Lori Bahnmueller 04/10/20 - 1:33 pm

Woman wearing surgical mask.

What consumers expect from brands during the pandemic. Consumers today are deeply worried about the economy, their personal health and welfare. They’re fashioning personal protective gear from old cotton t-shirts and bandanas, sanitizing groceries and steering at least six feet from people outside the home. Many brands are struggling to find their place amid the chaos. New research from Kantar, Edelman, Harris and more can provide guidance. The consensus is to continue working the marketing funnel. But stick to the top of the funnel—working brand awareness and brand building.

+ Continue advertising for the long-term, if budget permits. Per Kantar research of more than 25,000 people across 30 markets between March 14-23, just 8% of consumers expect brands to cut advertising. There’s little risk of it being read as insensitive. Meanwhile, the risks of going dark by cutting back costs radically can be huge in the long-term, even if there is little short-term effect, according to longstanding Kantar figures. Past examples include a dip in brand awareness, trial and purchase after brands go dark. But read the room. Consumers may not see the humor in your clever campaign right now. In fact, 57% want brands to stop any ads that go for a laugh or make light.
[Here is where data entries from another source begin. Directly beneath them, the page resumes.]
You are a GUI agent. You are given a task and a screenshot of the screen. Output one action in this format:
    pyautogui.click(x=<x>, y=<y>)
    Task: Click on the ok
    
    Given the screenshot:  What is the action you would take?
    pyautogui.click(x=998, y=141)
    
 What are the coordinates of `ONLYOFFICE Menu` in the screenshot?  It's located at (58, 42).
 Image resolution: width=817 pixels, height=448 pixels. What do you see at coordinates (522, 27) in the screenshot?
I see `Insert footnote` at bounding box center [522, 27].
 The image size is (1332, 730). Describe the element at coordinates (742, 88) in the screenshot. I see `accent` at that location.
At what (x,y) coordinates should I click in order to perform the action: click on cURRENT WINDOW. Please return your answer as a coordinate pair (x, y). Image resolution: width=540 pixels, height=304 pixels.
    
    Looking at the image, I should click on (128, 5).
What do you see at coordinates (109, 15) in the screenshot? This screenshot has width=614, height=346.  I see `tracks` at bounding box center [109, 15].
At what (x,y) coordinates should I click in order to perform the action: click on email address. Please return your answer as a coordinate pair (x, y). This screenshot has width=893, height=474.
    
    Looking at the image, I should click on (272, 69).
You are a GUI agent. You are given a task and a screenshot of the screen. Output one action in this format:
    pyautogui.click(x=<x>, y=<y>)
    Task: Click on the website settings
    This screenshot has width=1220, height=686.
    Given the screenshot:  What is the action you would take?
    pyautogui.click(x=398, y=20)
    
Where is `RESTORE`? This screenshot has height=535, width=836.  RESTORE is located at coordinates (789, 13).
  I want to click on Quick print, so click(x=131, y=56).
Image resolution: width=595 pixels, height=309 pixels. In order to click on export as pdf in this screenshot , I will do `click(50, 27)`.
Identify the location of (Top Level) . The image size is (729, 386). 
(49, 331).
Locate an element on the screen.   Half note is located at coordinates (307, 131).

+ Take care of your own. Look after your employees and help national/global efforts where possible. Globally, 78% expect companies to worry about their employees’ health, and to favor flexible working, followed by 62% saying staff should be able to work flexibly. Brands like KFC have allowed sick leave to be taken and guaranteed wages for employees unable to work because retail locations are closed by government order.

+ Don’t sell, help. More than anything, during the crisis (and always) consumers are looking for help from brands. The top, most resonant communications strategies that brand can employ now: showing how the brand is helpful (77%), keeping people informed about how the brand is reacting to the situation (75%) and offering a reassuring tone (70%). Edelman’s research found similar sentiments. People want brands to use their power to educate (85%). That means offering instructional information about how to protect themselves, when relevant. For example, Microsoft’s Healthcare bot offered on the CDC website, allows people to ask questions about their symptoms. In short, people want to know that the brand is helping (89%) however possible.

+ Come together. Brands should set aside competition and collaborate for the greater good. A new Edelman study about consumers amid COVID-19 found that people now are craving emotional connections (83%). Brands can help by helping them stay close to people they are being forced to physically distance from. They also want compassionate connection, including brand messaging that communicates empathy and support with the struggles they face (83%). They want brand social channels to facilitate a sense of community and offer support to those in need (84%).